Today’s Telegraph has an obituary for figure skater Sjoukje Dijkstra, who has died at the age of 82. It’s a name that–today–will likely trip lightly off the tongues only of those native to Holland, but I’m a geezer, and I know that it’s pronounced something on the order of “SHOU-kee DIKE-stra.”
Miss Dijkstra won the gold medal at the 1964 Winter Olympics in Innsbruck, the same year she also won both the European and the World Championships, making her one of a select group of very few skaters, male or female, who’ve accomplished that feat. I remember her.
But when I read the news a little earlier today, my first thought wasn’t of figure skating at all. It was of a family funeral which was held at a church I didn’t frequent, and of which I’d been told that the family nickname for the organist was, “The Thumper.” I quickly discovered why, at the outset of the first hymn.
My mother avidly followed championship figure skating all her life, and I delighted in it myself in my youth, learning to skate when we lived in Boston, and enjoying the rather more accessible coverage that living in the States brought, even in 1964 when the Winter Olympics were first telecast, with the major events having been recorded in Austria and then flown back for broadcast stateside, the same evening, in black and white.
Mum didn’t care for Sjoukje Dijkstra at all, finding her much too athletic, and–even though her compulsory figures were peerless–entirely lacking in charisma and elegance in my mother’s favorite portion of the competition, the skate-to-music free program. (The judging and requirements for figure skating today are nothing like they were fifty years ago, when skaters spent hours in training each day–and then in competition–silently tracing circular “figures” with their blades on the ice, and then skating over them–first with one foot, then the other–time after time, to see how consistent, proper, and exact their motions, leg and arm movements, blade angles and edges, and tracery were, as scored by a team of judges equally silently poring over each effort. Those scores, for technical precision that most of the audience didn’t understand, and couldn’t have cared less about, were hugely influential in the final outcome of the competition.)

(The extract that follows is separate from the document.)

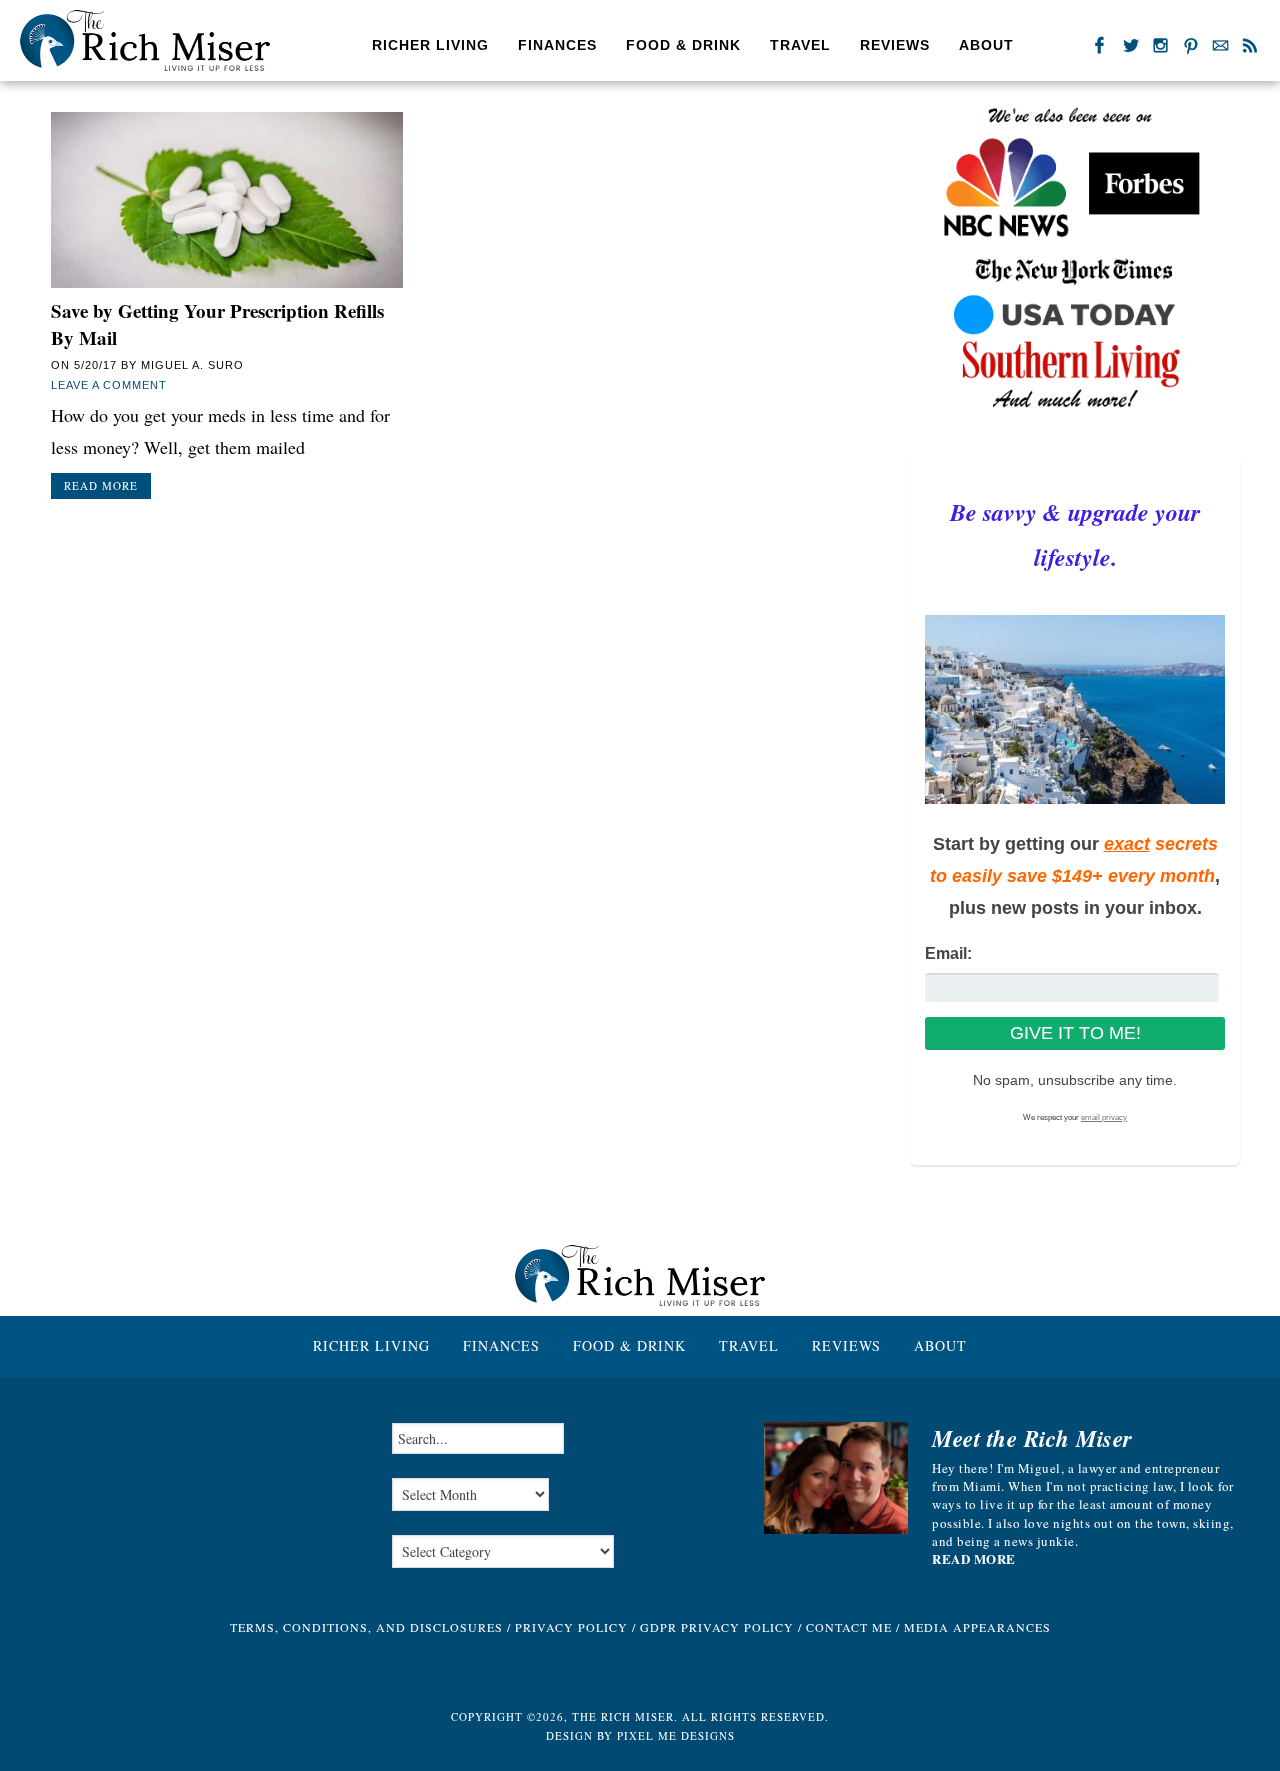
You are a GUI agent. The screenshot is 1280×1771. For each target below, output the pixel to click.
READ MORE (974, 1559)
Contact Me (849, 1627)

But although the compulsories are long gone from most prestigious figure-skating tournaments, and with them many of the technical expectations of the sport, the tension has continued between the delicate, elegant, precision, skaters, and the athletic “thumpers,” those who come storming onto the ice, and who bring the house down with their triples and quadruples, often at the expense of finesse and exactness, as long as they manage–even just barely–to stay on their feet. Occasionally, a skater like Michelle Kwan manages to excel without succumbing to the demand for ever-more outlandish tricks as skaters fight to pack as much excitement as possible into each routine. (I saw her Kwan win her last World Championship in 2003, in Washington DC.) South Korea’s Yuna Kim is a more recent example of grace and beauty on the ice, but it’s a rare sight anymore.
Rest in peace, Sjoukje Dijkstra. Thanks for the memories. You were, by all accounts, a perfectly lovely woman, who, apart from a rather odd and brief stretch when you and your husband ran a quite unsuccessful circus, seems to have retired to a rather ordinary life, and to have remained a good friend to, and good servant of, the Dutch Figure Skating Federation throughout it.
But I’m afraid, due to the vagaries of my not always “as the crow flies” brain, now you’ll always be “The Thumper” to me.
Do your brains fly as the crow? Or do you sometime make weird connections that might not seem obvious to others? I worry, sometimes…..
PS: In my own (and I suppose my mother’s) defense, the Telegraph obituary does mention that Peggy Fleming, 1968 Olympic gold medal winner who, along with Michelle Kwan is probably most celebrated female figure skater in US history, described Sjoukje Dijkstra as “a huge muscular lady who performs huge jumps; all I could think was, couldn’t she be a little more feminine?” So it wasn’t just us. (Or “we,” as I think a true grammarian should say.)